A second embodiment of a glass surround enclosure 10′ configured according to the principles of this invention is illustrated in FIGS. 5-8. Parts similar in construction and function in the second embodiment as compared to the first embodiment are illustrated by the same numerical designations, followed by a prime designation. The glass surround enclosure 10′ is basically the same in construction and function as enclosure 10 of the first embodiment, except that the upper member 11 a of the frame 11′ is arcuately shaped, and the upper glass panel 12′ has a curved upper surface to match the arcuate shape of the upper frame member 11 a. As with the first embodiment, the entire back surface of the upper glass panel 12′ is coated by silk screening.
It will be appreciated by those skilled in the art, that the silk screening applied to the glass can assume many different forms. For example, the consistency of the silk screened pattern could be solid, could be a dotted configuration as for example applied by a laser jet applicator, or like. Further, the patterns applied to the glass need not necessarily be silk screened or even opaque patterns, but could be patterns formed by other application techniques such as by etching of designs or the like into the glass. Further, as stated above, the designs need not be peripheral or specific shape-defining patterns, but could be in the nature of monograms, letters, or other configurations.
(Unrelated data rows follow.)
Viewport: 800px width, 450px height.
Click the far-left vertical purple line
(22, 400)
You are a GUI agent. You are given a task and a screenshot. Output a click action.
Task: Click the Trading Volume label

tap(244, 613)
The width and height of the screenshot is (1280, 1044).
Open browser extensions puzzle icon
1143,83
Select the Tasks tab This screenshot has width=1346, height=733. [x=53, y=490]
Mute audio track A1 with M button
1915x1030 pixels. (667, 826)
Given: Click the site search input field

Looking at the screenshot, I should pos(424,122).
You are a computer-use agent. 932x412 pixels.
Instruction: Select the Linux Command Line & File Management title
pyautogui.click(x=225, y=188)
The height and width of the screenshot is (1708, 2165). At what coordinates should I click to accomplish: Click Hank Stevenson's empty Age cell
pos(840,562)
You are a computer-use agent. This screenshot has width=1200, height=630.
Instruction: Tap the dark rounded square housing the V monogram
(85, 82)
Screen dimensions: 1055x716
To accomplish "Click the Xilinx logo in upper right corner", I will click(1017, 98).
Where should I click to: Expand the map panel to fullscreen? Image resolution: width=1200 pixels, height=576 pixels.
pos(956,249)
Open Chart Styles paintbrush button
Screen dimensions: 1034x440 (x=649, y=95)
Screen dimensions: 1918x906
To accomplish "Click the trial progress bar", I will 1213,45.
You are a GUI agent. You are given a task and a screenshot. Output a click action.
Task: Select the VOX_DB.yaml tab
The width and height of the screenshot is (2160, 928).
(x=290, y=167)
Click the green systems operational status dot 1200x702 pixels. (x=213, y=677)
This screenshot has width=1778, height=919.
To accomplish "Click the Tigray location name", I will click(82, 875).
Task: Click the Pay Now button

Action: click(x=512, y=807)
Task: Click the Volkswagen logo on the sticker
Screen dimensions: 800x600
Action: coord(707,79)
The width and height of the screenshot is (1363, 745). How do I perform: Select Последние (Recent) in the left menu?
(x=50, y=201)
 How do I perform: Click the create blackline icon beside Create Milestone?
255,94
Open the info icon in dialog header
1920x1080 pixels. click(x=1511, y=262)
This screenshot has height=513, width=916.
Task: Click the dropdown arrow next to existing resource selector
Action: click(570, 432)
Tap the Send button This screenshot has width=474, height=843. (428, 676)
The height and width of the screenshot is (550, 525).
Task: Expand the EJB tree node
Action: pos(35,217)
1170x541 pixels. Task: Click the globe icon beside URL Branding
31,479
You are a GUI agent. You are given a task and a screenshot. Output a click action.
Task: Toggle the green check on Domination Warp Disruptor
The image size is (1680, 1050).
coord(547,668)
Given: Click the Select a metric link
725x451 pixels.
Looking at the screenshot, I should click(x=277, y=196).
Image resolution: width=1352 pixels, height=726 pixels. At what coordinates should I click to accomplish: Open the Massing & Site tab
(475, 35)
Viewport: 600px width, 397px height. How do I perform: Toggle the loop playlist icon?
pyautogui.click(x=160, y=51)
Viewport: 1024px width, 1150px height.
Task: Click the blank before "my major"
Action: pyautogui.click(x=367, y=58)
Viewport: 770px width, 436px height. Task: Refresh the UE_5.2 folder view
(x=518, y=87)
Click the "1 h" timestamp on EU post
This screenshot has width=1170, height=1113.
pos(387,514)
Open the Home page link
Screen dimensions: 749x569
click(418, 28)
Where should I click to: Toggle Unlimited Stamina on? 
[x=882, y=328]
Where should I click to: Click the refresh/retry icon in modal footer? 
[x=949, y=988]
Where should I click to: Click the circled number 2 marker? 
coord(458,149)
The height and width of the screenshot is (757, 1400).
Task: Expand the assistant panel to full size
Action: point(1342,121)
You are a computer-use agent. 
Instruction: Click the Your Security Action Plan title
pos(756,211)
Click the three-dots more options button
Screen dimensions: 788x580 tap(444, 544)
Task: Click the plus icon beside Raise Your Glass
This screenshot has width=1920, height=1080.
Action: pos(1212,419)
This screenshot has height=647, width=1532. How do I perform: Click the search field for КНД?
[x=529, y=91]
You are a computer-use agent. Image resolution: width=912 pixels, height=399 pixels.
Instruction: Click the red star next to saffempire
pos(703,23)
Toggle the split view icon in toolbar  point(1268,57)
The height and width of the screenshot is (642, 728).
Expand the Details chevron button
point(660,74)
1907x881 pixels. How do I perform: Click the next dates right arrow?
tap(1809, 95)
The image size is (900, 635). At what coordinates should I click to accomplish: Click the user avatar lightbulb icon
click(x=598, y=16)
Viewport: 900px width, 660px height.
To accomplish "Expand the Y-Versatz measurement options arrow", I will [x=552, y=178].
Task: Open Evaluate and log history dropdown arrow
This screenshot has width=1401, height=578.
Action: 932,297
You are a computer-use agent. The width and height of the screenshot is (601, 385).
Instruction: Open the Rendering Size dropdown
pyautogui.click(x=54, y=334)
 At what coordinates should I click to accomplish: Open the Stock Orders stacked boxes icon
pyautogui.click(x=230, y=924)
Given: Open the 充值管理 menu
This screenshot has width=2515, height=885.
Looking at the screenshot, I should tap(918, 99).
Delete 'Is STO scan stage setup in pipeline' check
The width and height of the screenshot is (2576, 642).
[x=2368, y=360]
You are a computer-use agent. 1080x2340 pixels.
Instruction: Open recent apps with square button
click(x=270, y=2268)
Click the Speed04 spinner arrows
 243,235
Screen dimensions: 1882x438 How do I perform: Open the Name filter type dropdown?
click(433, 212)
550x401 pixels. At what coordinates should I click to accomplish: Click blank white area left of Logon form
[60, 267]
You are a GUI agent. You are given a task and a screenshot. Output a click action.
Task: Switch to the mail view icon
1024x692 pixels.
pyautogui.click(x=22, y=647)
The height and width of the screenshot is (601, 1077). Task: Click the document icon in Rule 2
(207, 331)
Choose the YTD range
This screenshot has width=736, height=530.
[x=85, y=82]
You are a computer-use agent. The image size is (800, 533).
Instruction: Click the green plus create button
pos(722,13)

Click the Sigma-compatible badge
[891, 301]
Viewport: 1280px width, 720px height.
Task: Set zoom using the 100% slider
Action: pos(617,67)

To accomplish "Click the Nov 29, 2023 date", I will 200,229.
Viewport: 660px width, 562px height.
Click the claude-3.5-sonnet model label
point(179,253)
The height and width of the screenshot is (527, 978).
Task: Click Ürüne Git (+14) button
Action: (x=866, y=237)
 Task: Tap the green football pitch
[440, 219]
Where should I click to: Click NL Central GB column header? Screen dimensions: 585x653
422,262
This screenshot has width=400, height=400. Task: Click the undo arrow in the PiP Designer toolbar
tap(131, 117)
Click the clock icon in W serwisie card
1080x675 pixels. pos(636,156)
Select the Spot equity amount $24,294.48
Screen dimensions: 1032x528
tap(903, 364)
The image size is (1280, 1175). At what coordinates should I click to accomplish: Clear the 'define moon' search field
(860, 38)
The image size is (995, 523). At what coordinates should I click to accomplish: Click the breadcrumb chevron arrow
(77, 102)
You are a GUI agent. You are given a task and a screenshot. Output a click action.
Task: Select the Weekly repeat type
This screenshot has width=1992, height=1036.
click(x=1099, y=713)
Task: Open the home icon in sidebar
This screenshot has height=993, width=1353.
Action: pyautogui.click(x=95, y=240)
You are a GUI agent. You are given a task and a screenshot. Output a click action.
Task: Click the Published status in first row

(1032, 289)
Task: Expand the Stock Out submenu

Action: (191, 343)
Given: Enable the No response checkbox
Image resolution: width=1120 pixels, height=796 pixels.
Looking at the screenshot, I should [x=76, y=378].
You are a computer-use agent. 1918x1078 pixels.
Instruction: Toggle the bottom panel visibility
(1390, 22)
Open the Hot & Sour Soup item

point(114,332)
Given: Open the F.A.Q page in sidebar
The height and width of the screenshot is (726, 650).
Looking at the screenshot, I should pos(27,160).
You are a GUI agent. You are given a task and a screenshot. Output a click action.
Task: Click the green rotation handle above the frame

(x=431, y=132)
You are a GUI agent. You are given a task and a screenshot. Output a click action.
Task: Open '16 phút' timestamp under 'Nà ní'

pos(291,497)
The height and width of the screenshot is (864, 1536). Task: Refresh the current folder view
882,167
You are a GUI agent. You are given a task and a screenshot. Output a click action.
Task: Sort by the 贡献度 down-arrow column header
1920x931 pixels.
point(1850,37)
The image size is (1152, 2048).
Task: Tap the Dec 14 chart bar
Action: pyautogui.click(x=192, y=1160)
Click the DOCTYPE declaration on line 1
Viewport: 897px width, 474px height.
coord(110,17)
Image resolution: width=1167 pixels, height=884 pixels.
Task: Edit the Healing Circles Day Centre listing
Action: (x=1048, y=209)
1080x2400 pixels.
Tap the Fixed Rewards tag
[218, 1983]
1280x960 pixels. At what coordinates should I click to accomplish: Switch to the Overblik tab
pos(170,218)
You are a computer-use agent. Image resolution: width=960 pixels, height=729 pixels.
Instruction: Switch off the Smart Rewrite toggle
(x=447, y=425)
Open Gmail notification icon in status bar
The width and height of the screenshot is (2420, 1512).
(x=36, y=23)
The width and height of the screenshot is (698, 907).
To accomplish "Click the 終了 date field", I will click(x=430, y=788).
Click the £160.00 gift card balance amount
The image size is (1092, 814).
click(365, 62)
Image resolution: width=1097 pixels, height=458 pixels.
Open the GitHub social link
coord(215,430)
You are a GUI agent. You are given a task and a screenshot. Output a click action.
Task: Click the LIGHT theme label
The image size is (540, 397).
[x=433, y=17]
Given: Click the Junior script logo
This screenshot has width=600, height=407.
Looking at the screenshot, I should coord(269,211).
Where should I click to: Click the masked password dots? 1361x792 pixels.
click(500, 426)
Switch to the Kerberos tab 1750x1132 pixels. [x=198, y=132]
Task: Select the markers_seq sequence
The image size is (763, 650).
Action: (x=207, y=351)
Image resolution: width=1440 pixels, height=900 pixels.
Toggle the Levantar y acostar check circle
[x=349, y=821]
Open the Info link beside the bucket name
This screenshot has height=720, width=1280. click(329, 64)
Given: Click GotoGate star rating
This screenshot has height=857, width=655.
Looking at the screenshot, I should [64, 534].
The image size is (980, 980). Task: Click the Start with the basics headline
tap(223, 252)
FIG. 9 illustrates the surround enclosure 10 as it might appear in cross-section as mounted to the front of a fireplace box assembly 40. The fireplace box assembly 40 is of a type that is molded from a highly insulative ceramic material as disclosed in pending U.S. patent applications Ser. No. 08/538,866 filed on Jan. 19, 1996 entitled Universal Non-Porous Fiber Reinforced Combustion Chamber and U.S. patent application Ser. No. 09/024,285 filed on Jul. 6, 1999 entitled Low Cost Prefabricated Fireplace With Fiber Insulation Firebox. The firebox assembly 40 is illustrated as it would appear mounted in a wall of a building. However such fireplace box assemblies are also ideal for insertion within existing fireplaces and enclosures for retrofit applications. As an example only, in such applications it would be desirable to have a front enclosure 10 such as that disclosed in this application, having an upper silk screen masked area P1 for masking view of the structure in the area illustrated at 42, and a lower silk screen masked area P2 for masking the structure in the area illustrated at 44. While this invention is particularly attractive for use in association with “insert” type fireplaces, its principles are not limited to such application. Other applications for the enclosure will be apparent to those skilled in the art.
These and other features of the invention will become apparent to those skilled in the art. The specific examples illustrated are not intended to be limiting to the invention, but are intended only for the purposes of providing specific examples illustrating use of and principles related to the invention. The invention is not to be limited in any manner by the descriptions herein provided. Rather, the invention is to be accorded the full scope and protection of the appended claims.